El gran pensador y filósofo alemán Friederich Nietzsche escribió en cierta ocasión que «una vez que descubres el para qué, cualquier cómo es bueno». Esta es una máxima interesante a tener en cuenta antes de que comencemos a pensar en cómo alcanzar nuestras metas.
Quien más quien menos, en los tiempos que corren, todos vivimos sobrecargados de trabajo, obligados en ocasiones a renunciar a ciertas cosas para poder llegar a tiempo a otras. Es cierto que nuestra sociedad ha avanzado mucho en todos los campos, pero ya hemos comenzado a pagar el precio por ello: nos falta tiempo.
Tiempo. Lo único que no podemos comprar ni vender. Para cada uno de nosotros comienza el día con los mismos minutos por delante para hacer con ellos lo que queramos. O al menos así debería ser. Porque muchas veces acabamos pensando que no hacemos lo que queremos sino lo que nos vemos obligados a hacer por las circunstancias que nos rodean. Pero ¿tiene que ser esto así realmente?
Claridad de metas
Hay personas que han instalado su vida en la urgencia y siempre van faltos de tiempo a todas partes. Su queja es que el día debería tener para ellos algunas horas más que para el resto de los mortales. Intentan organizarse, recurren a agendas que difícilmente pueden cumplir y se comprometen con plazos de los que terminan siendo esclavos.

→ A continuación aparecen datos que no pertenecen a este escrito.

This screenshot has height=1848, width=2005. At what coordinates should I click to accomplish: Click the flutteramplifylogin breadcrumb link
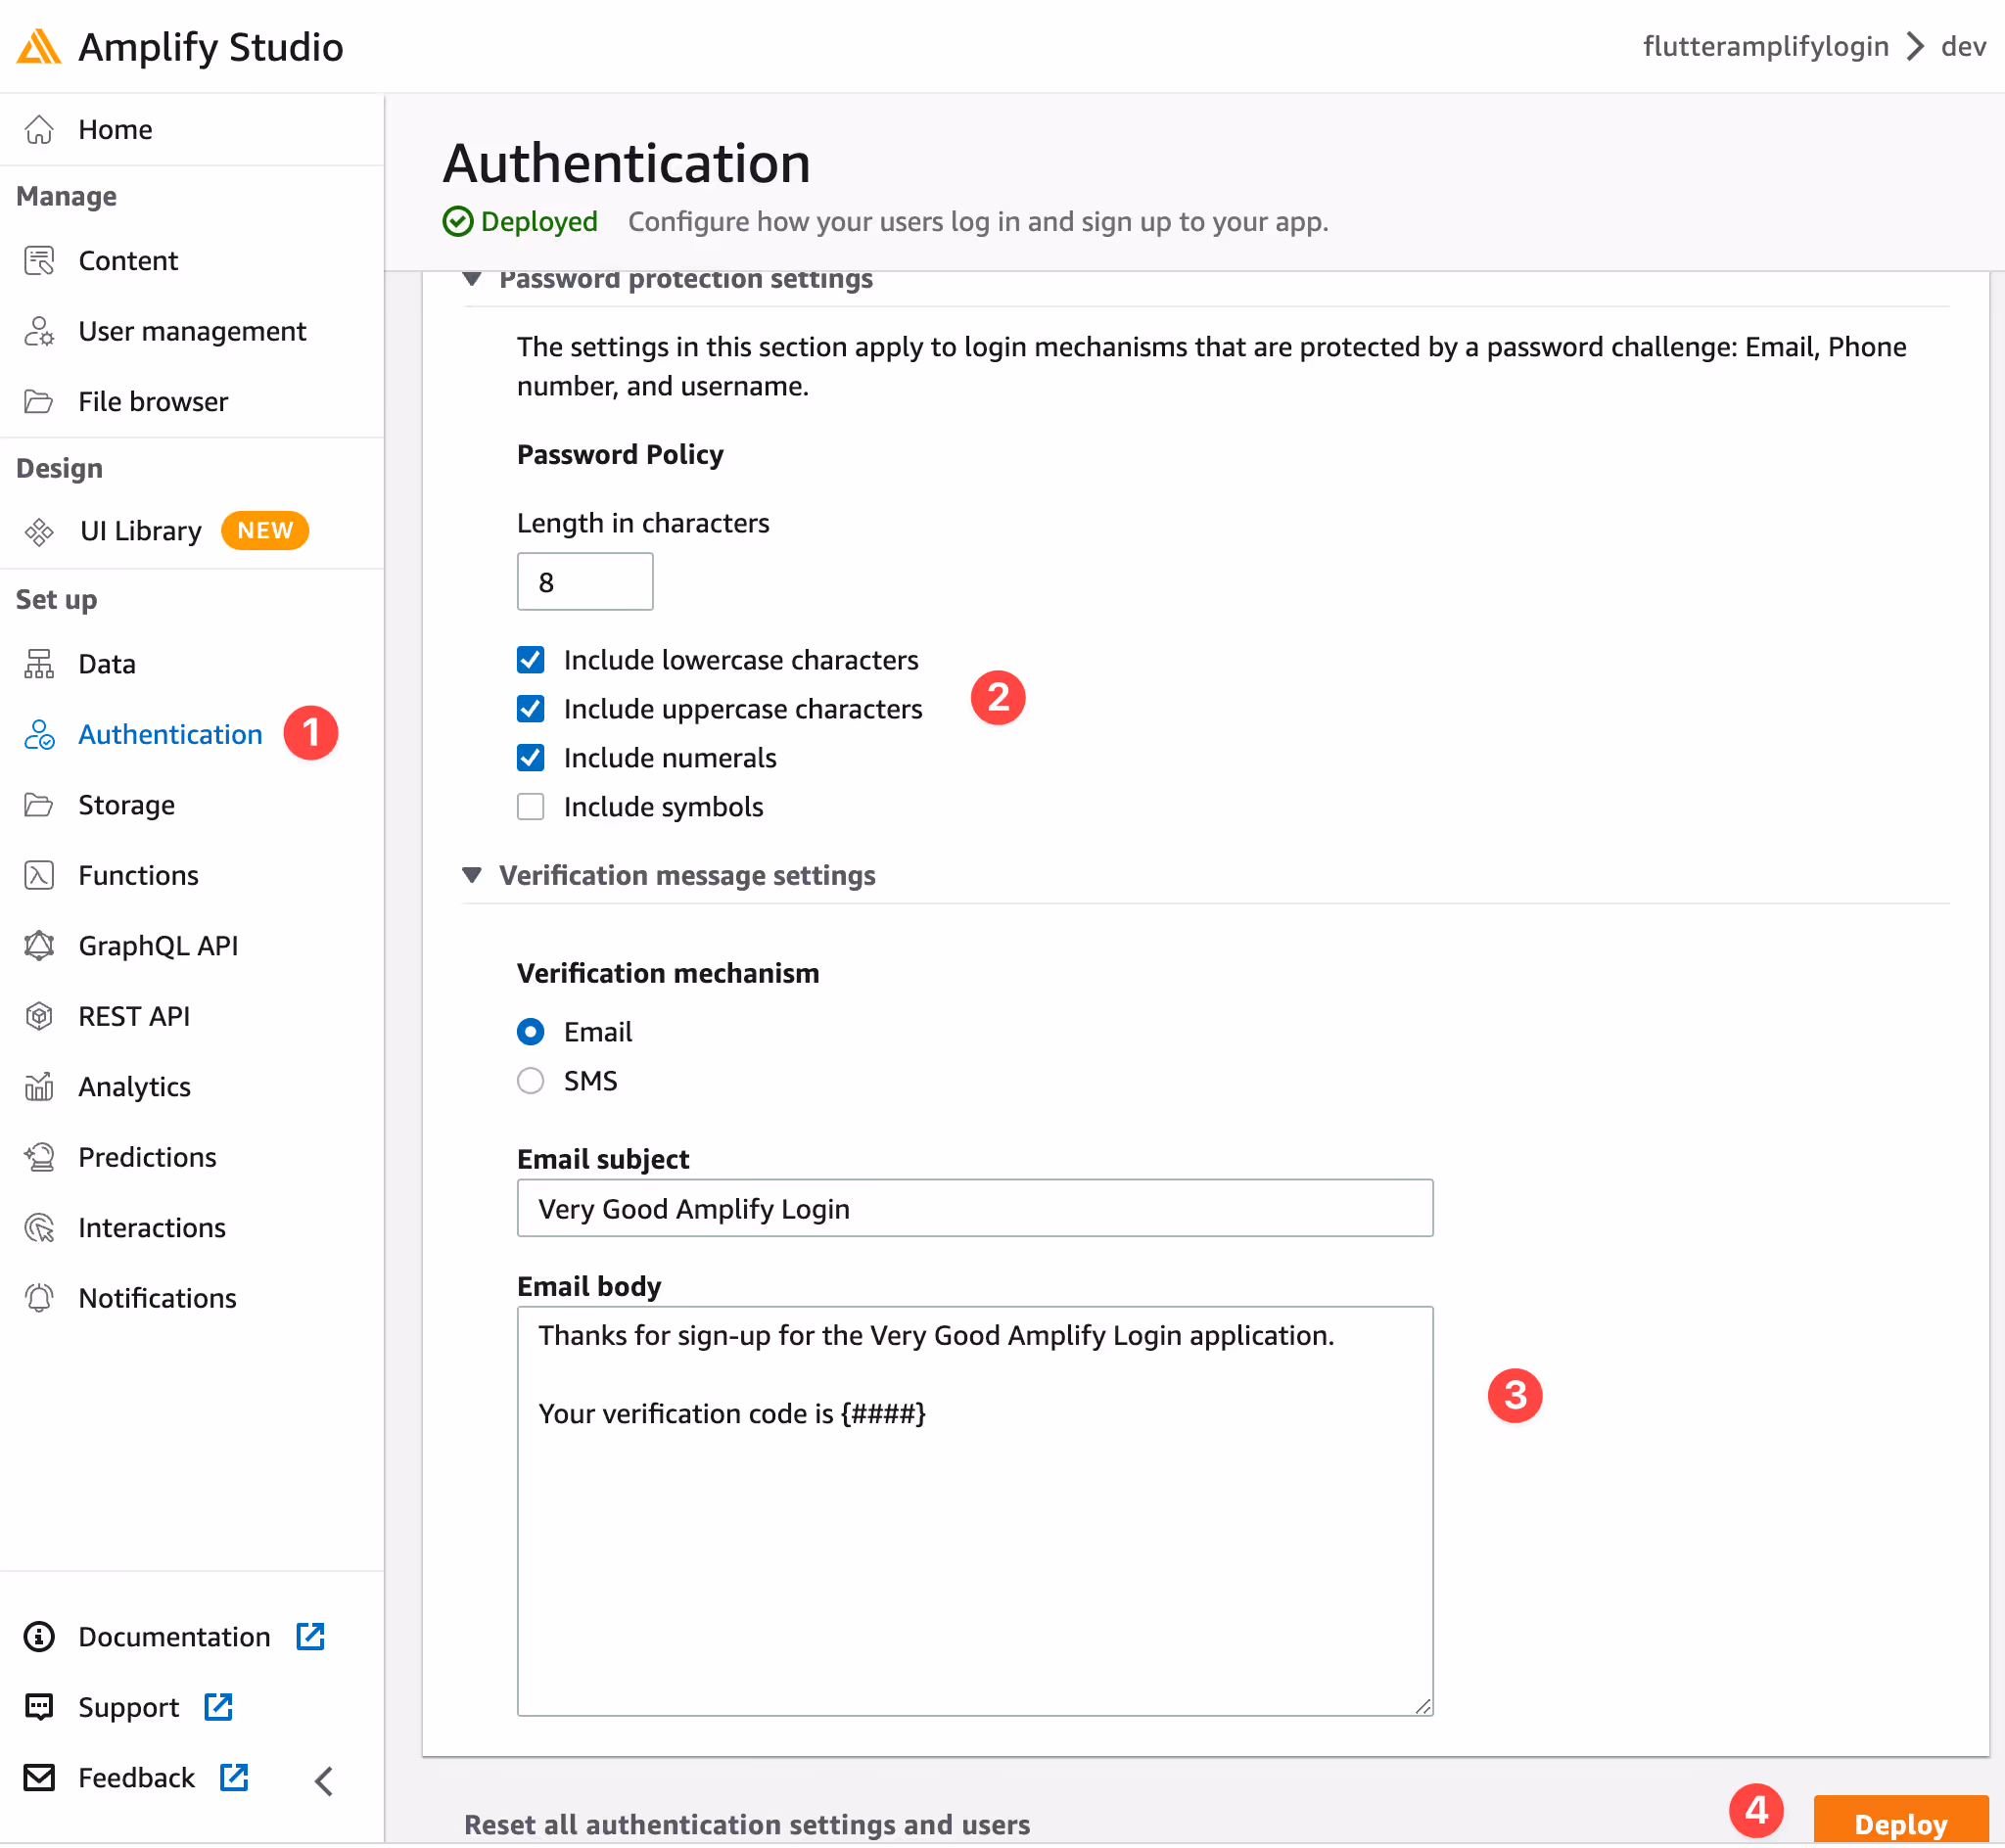pyautogui.click(x=1765, y=47)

En el otro extremo, en cambio, están aquellos que ven como pasan los días por delante de sí y no saben cómo atrapar las horas que ven escapar ante ellos. Nunca encuentran el momento de ponerse «manos a la obra». Se acuestan siempre con la sensación de «otro día que ha pasado en blanco».
Lo que tienen en común estos dos tipos de personas es su falta de claridad en sus «para qué». Si no tenemos claras nuestras metas no podremos encaminarnos hacia ellas. Nunca sabremos si vamos por el buen camino o estamos perdidos intentando complacer a los demás, cumpliendo las metas de otros pero no las nuestras.
No todo lo urgente es importante
Cuando no tenemos claros nuestros objetivos en la vida somos incapaces de decidir qué cosas son realmente importantes. Si no nos planteamos para qué hacemos las cosas nunca podremos saber si la tarea que reclama nuestra atención entra dentro de las que son importantes para nosotros o no.
La característica más definitoria de las personas exitosas es que son muy hábiles enfocando su trabajo hacia sus objetivos, sus metas, sus «para qué». Tienen claro aquéllo que desean conseguir y trabajan enfocándose para lograrlo. Se centran en lo que es importante y diferencian si es realmente urgente o no.
Para hacer un poco más complicada la situación, las tareas urgentes por lo general son más divertidas que las importantes, cuando las hacemos es más probable que alguien quede complacido, son más vistosas. Por el contrario las tareas importantes son las más tediosas, las que nos obligan a hacer un esfuerzo extra, las que en el fondo sabemos que debemos realizar ya, pero preferimos ir dejándolas a un lado hasta que acaban convirtiéndose en urgentes. Y son las que marcan la diferencia entre quienes viven agobiados por los plazos y quienes se centran en las tareas que al final les reportan grandes beneficios.
Nos será mucho más sencillo entenderlo si ponemos el conocido ejemplo del estudiante. Nuestro amigo universitario puede elegir entre lo importante, que es llevar las materias al días y hacer sus tareas o bien salir a divertirse con otros jóvenes y estudiar la noche antes del exámen. Para elegir entre una conducta y otra le ayudará mucho tener claro su propio «para qué», su propio objetivo.
Parémonos un momento a pensar en cuáles son nuestros objetivos en la vida, nuestros propios «para qué»: ganar más dinero, dedicar más tiempo a la familia, aumentar nuestras relaciones sociales, ascender a la junta directiva de la empresa, crear nuestra propia empresa, dedicarnos a los necesitados del mundo… Cualquier objetivo es bueno… aunque no todos nos proporcionan, a la larga, la misma satisfacción con nosotros mismos.